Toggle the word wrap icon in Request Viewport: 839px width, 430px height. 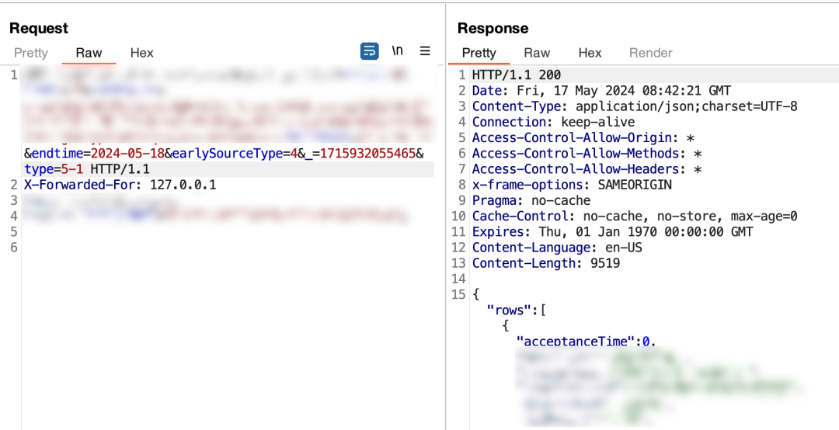tap(369, 51)
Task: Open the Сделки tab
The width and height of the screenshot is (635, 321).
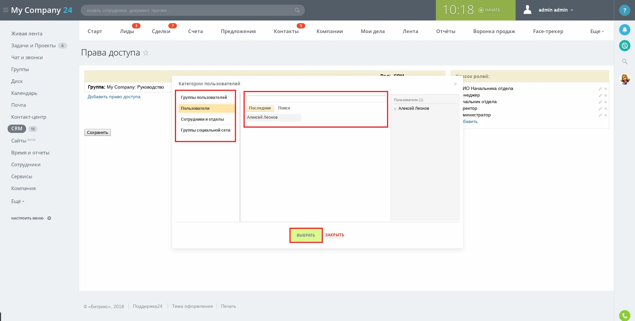Action: 161,31
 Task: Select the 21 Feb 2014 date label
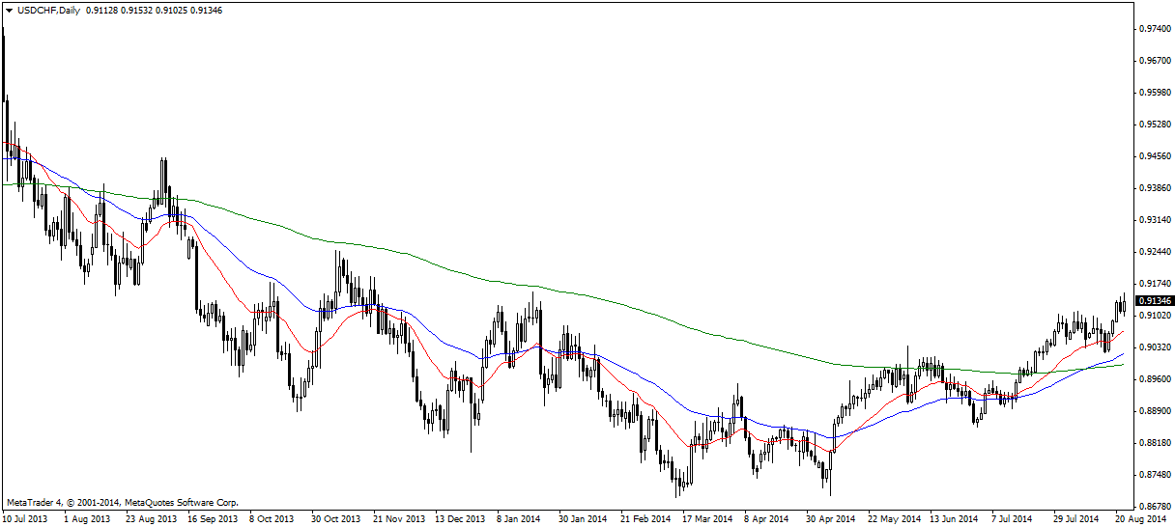pyautogui.click(x=645, y=518)
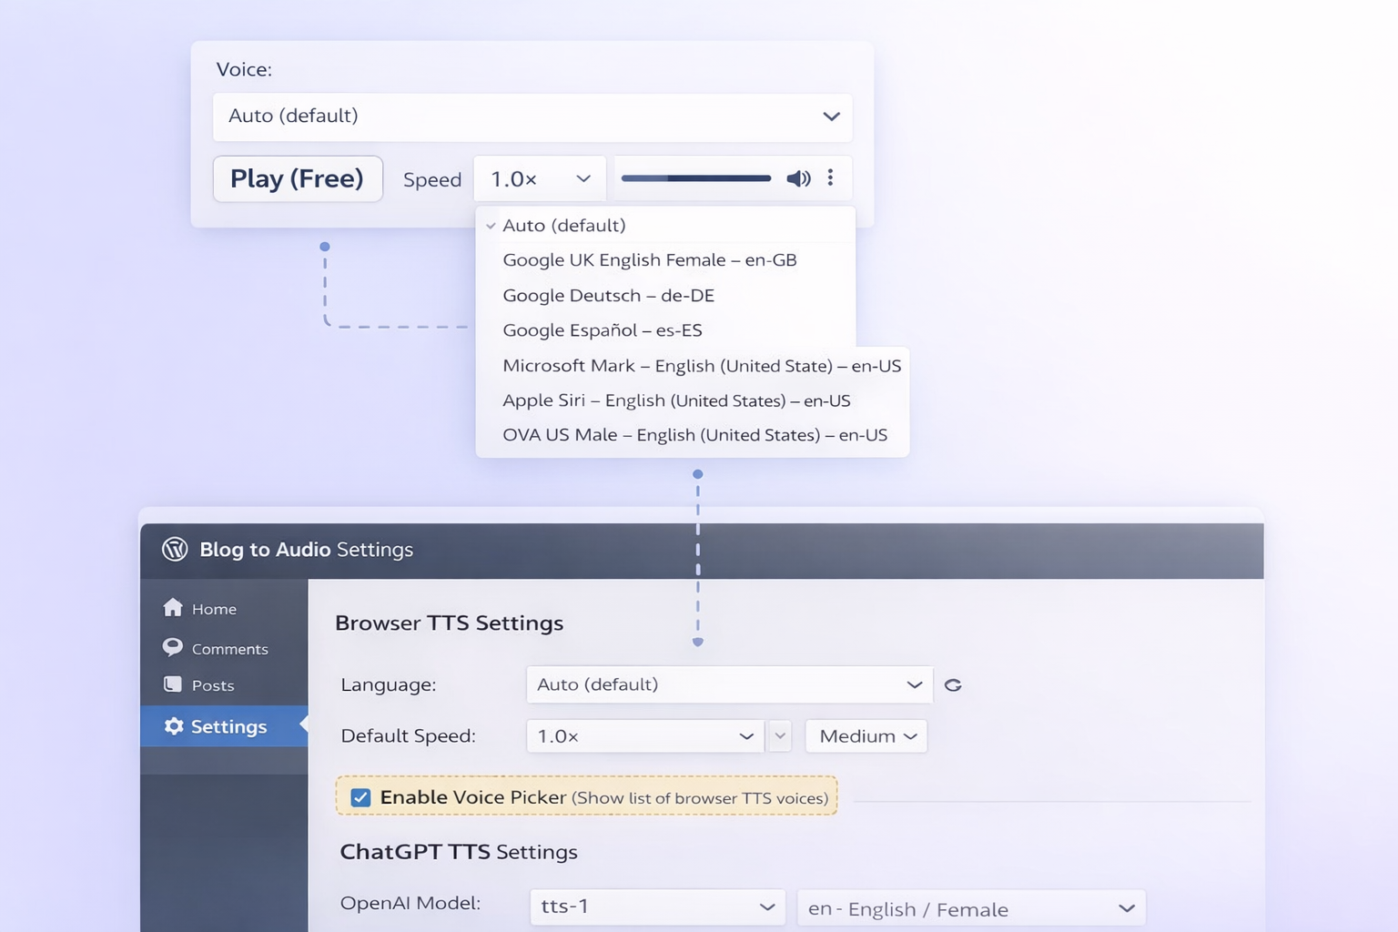This screenshot has width=1398, height=932.
Task: Open the en - English / Female dropdown
Action: coord(970,908)
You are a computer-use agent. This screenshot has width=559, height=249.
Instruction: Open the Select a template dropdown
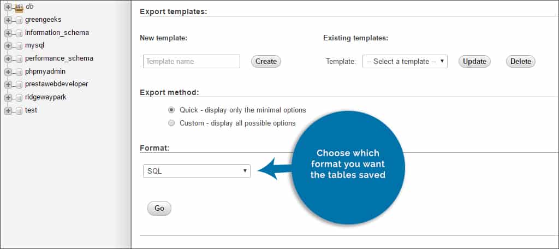click(x=405, y=61)
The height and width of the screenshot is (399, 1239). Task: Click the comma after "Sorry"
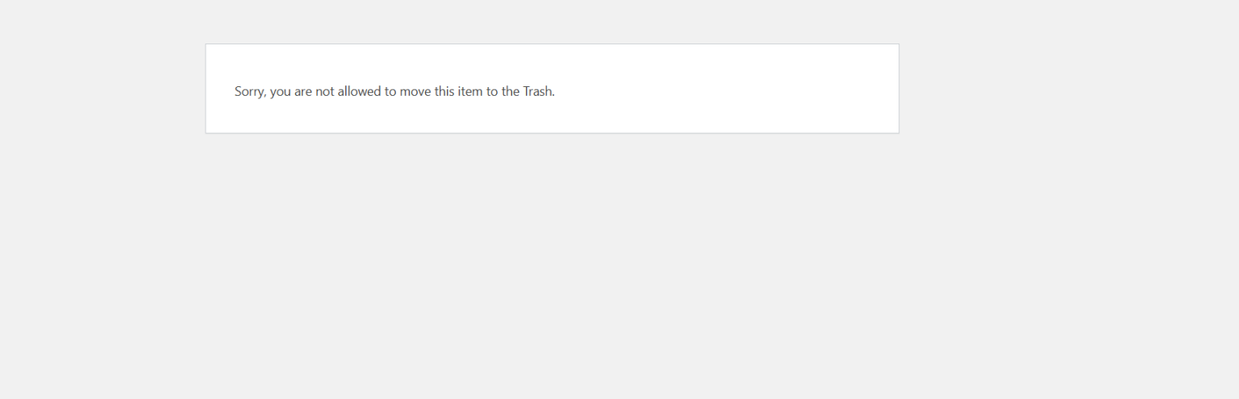point(265,95)
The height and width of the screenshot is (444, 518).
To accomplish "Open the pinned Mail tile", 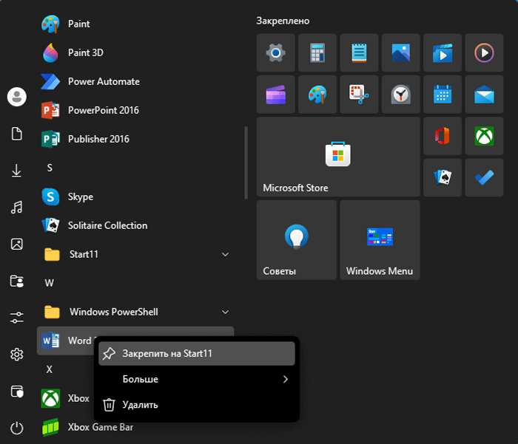I will (484, 95).
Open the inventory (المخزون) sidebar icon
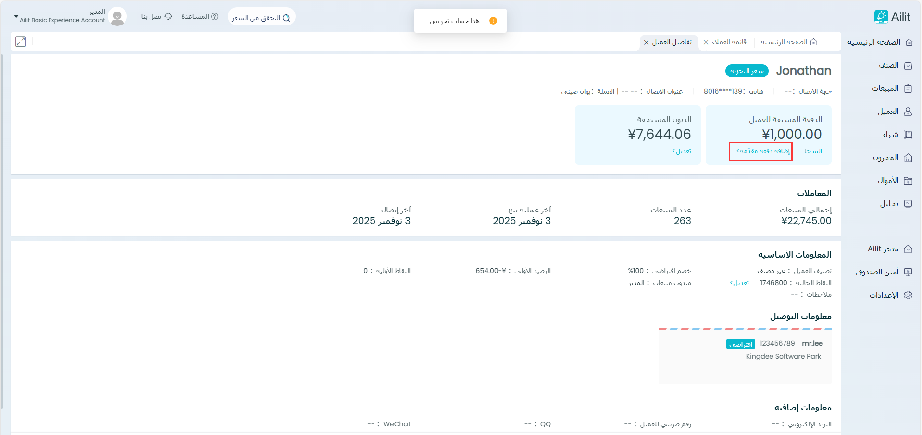The height and width of the screenshot is (435, 922). [x=908, y=158]
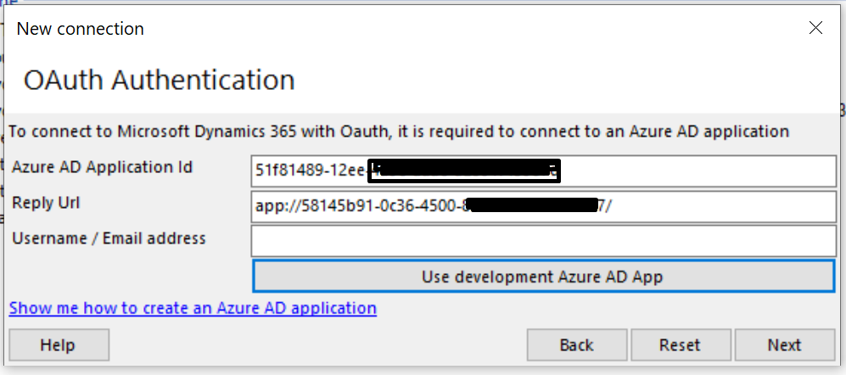Image resolution: width=846 pixels, height=375 pixels.
Task: Open Help for this dialog
Action: 59,344
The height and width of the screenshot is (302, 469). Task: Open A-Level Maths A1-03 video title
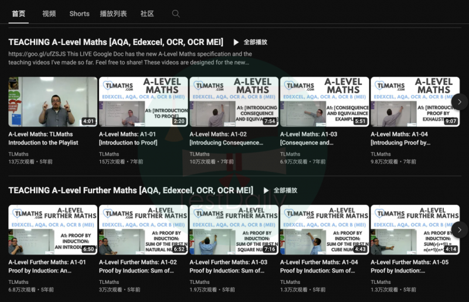(309, 138)

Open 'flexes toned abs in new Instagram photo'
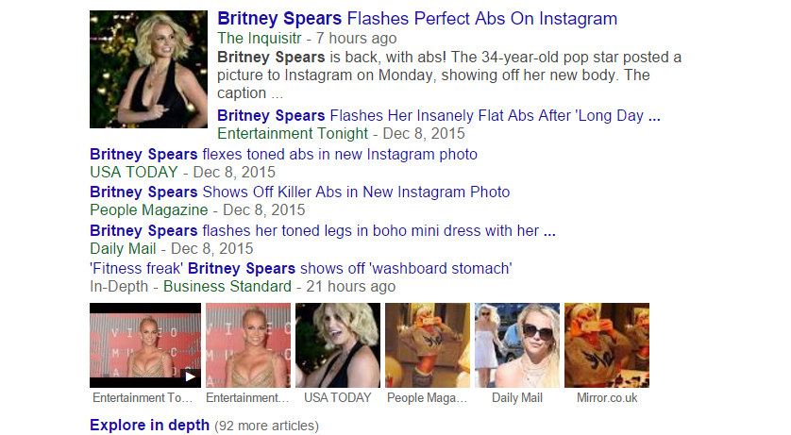pos(283,154)

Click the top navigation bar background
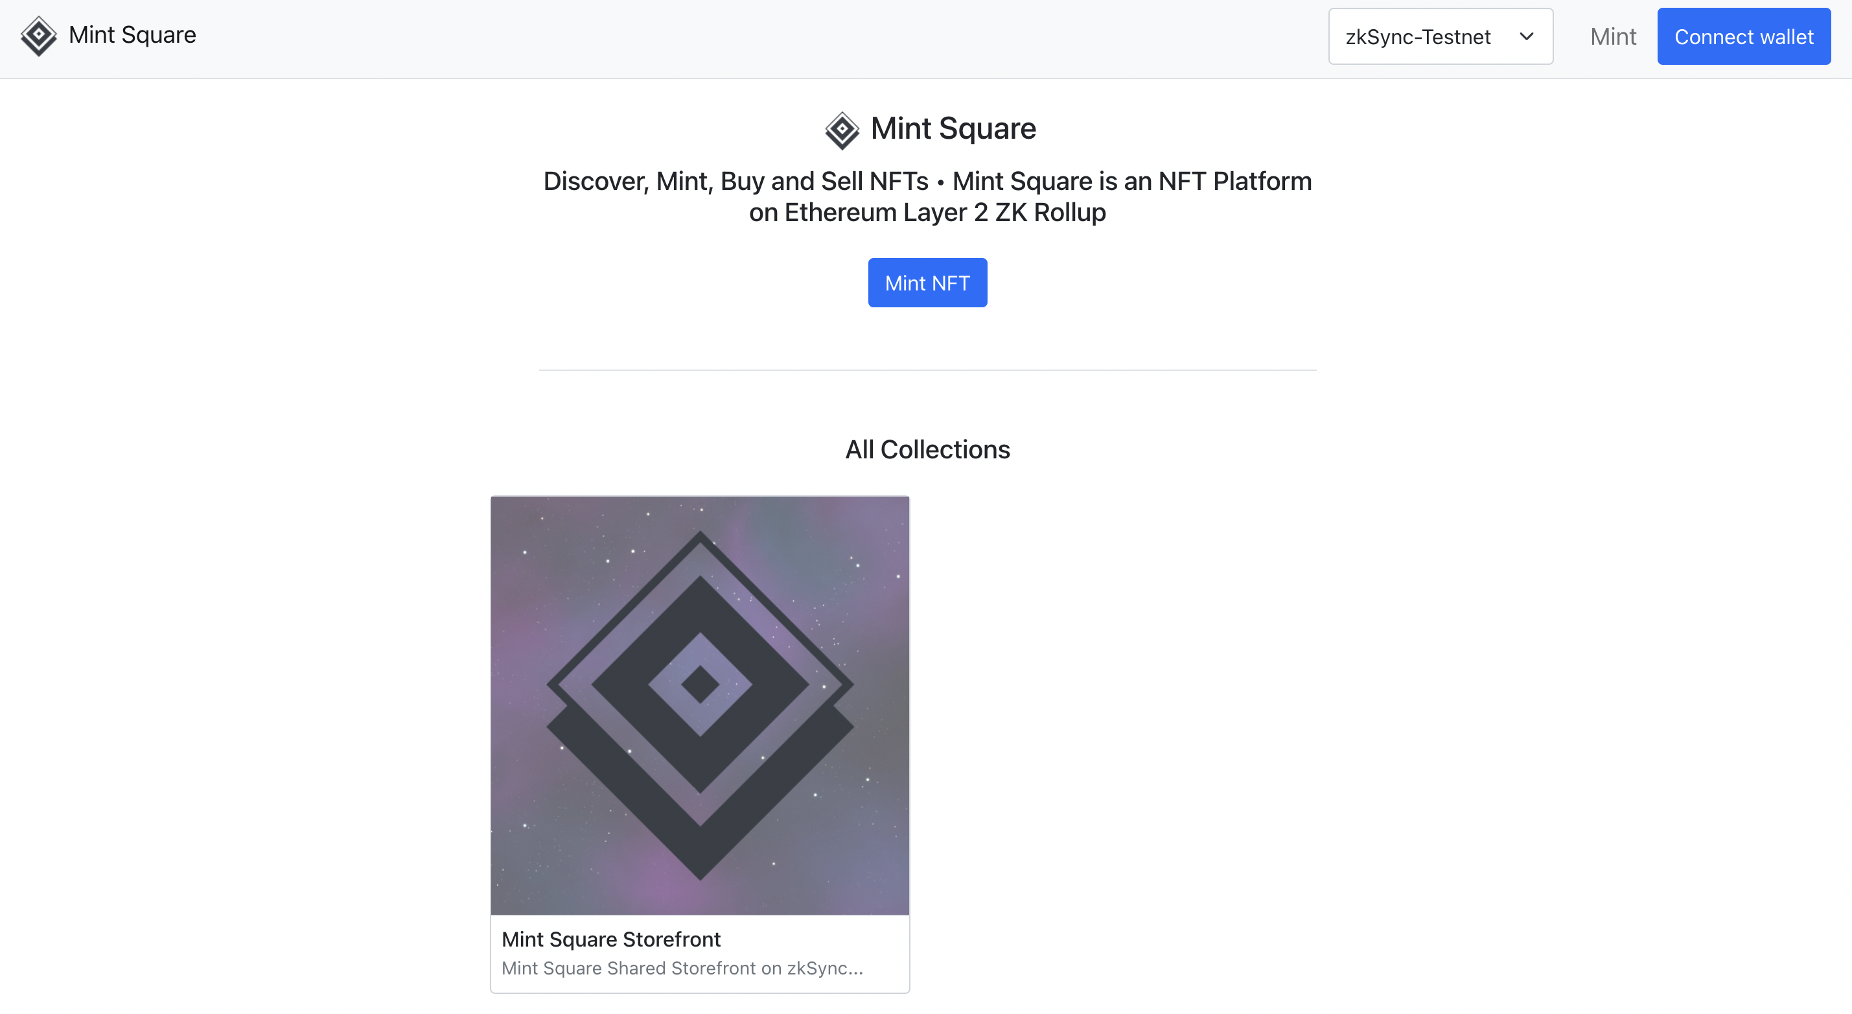point(719,39)
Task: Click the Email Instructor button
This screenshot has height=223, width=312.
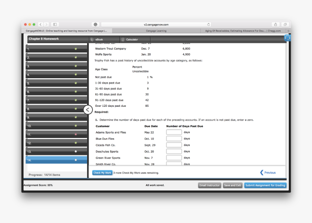Action: (210, 185)
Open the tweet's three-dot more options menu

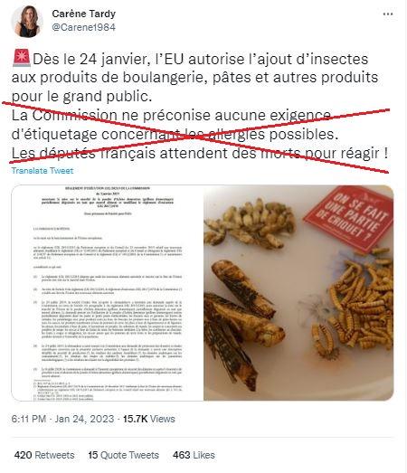(x=388, y=14)
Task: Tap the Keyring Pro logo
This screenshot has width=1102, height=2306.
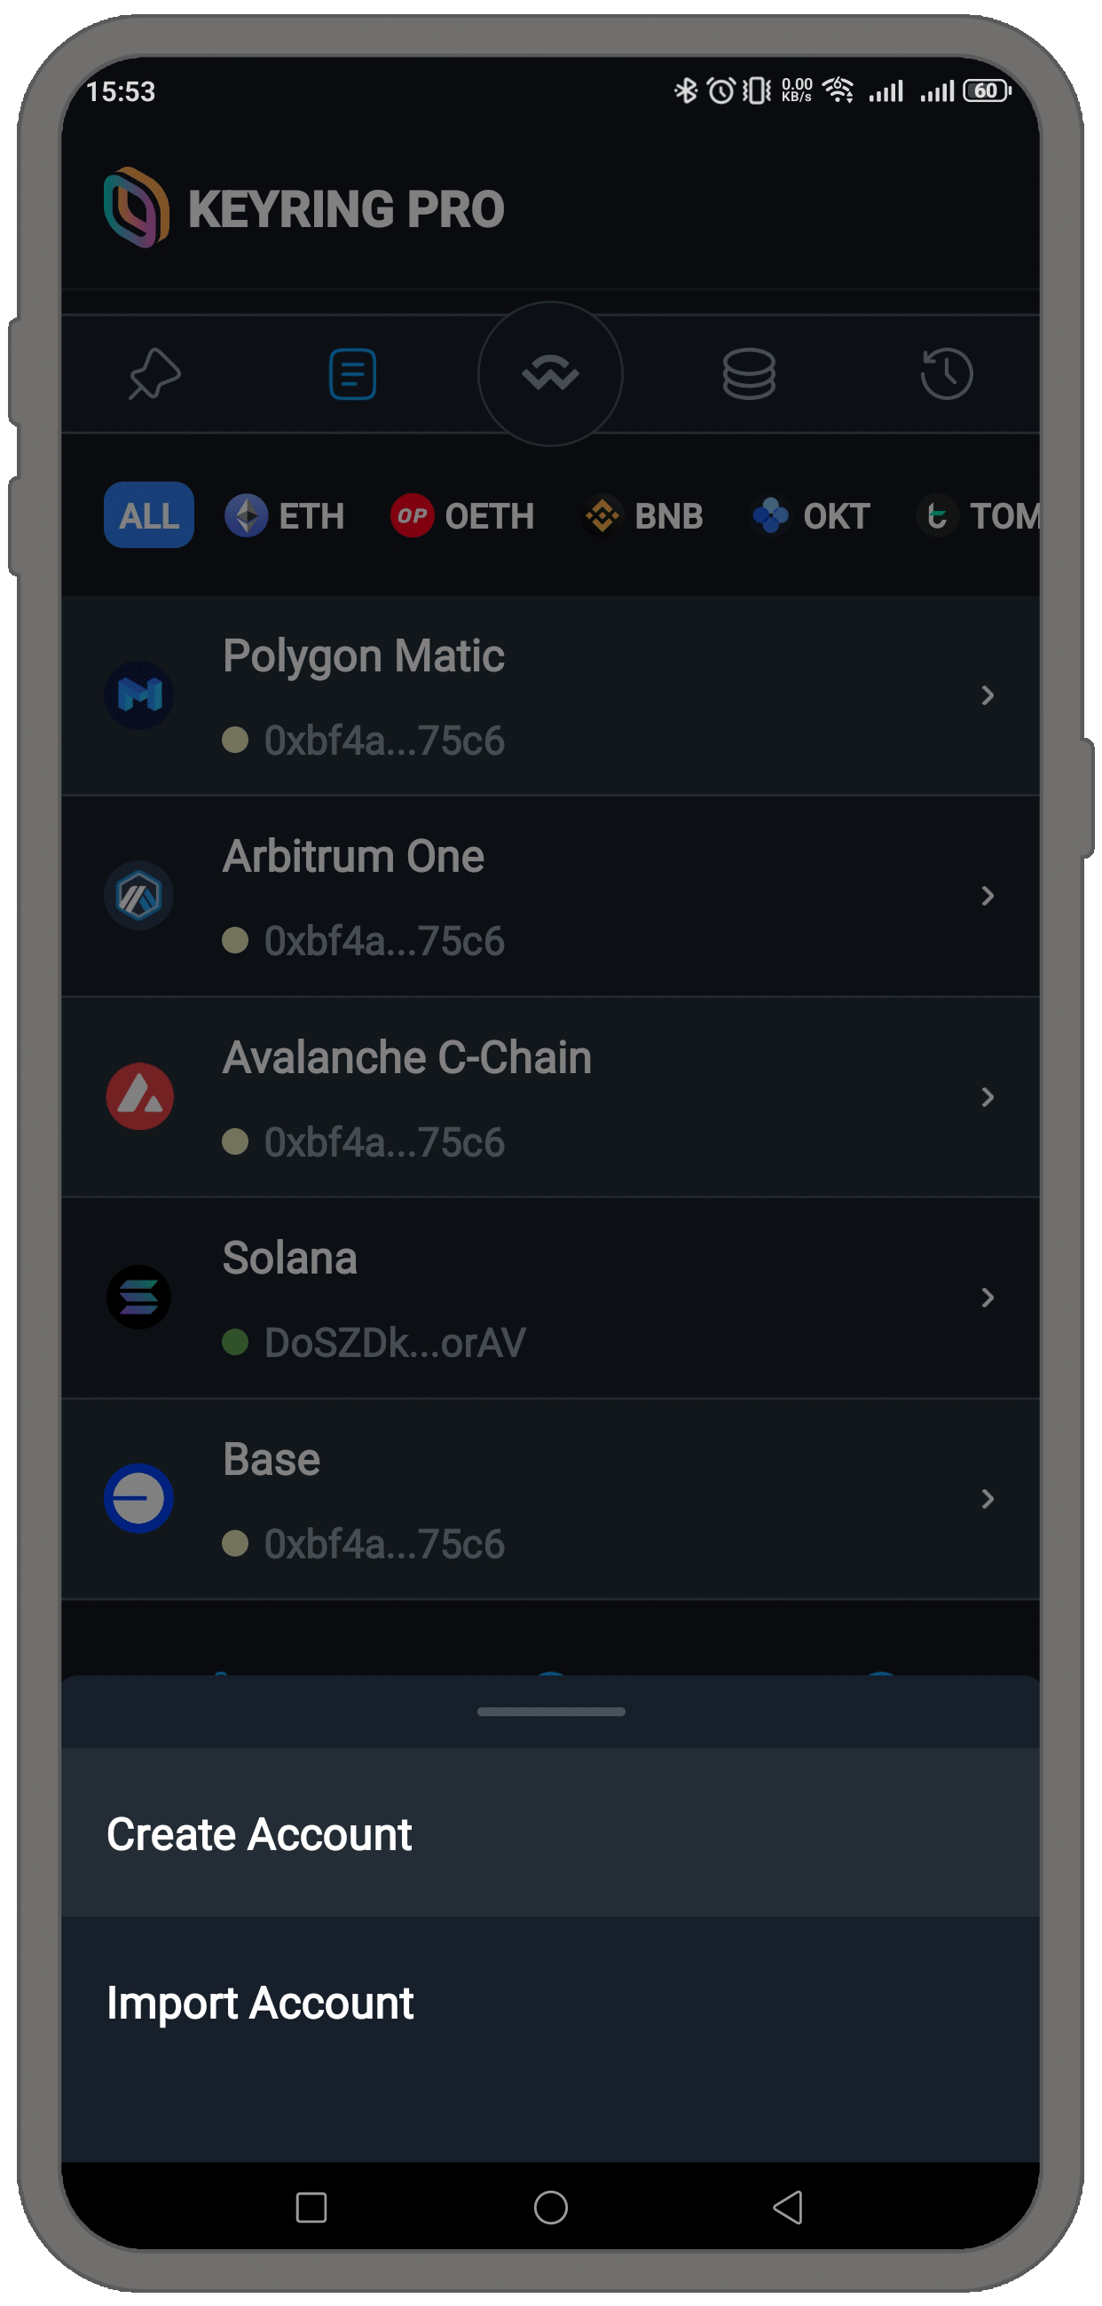Action: point(136,208)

=== Task goal ===
Above are the records. Copy word for word only their lines from the one holding "The width and" through the one holding "The height and width of the screenshot is (444, 518).", both included, and skip the images.

=== Answer space ===
The width and height of the screenshot is (635, 321).
Action: 161,31
 Task: Select the 21 Feb 2014 date label
pyautogui.click(x=645, y=518)
This screenshot has width=1398, height=932.
Task: Open the en - English / Female dropdown
Action: coord(970,908)
You are a computer-use agent. This screenshot has width=559, height=249.
Instruction: Open the Select a template dropdown
click(x=405, y=61)
The height and width of the screenshot is (399, 1239). Task: Click the comma after "Sorry"
point(265,95)
The height and width of the screenshot is (444, 518).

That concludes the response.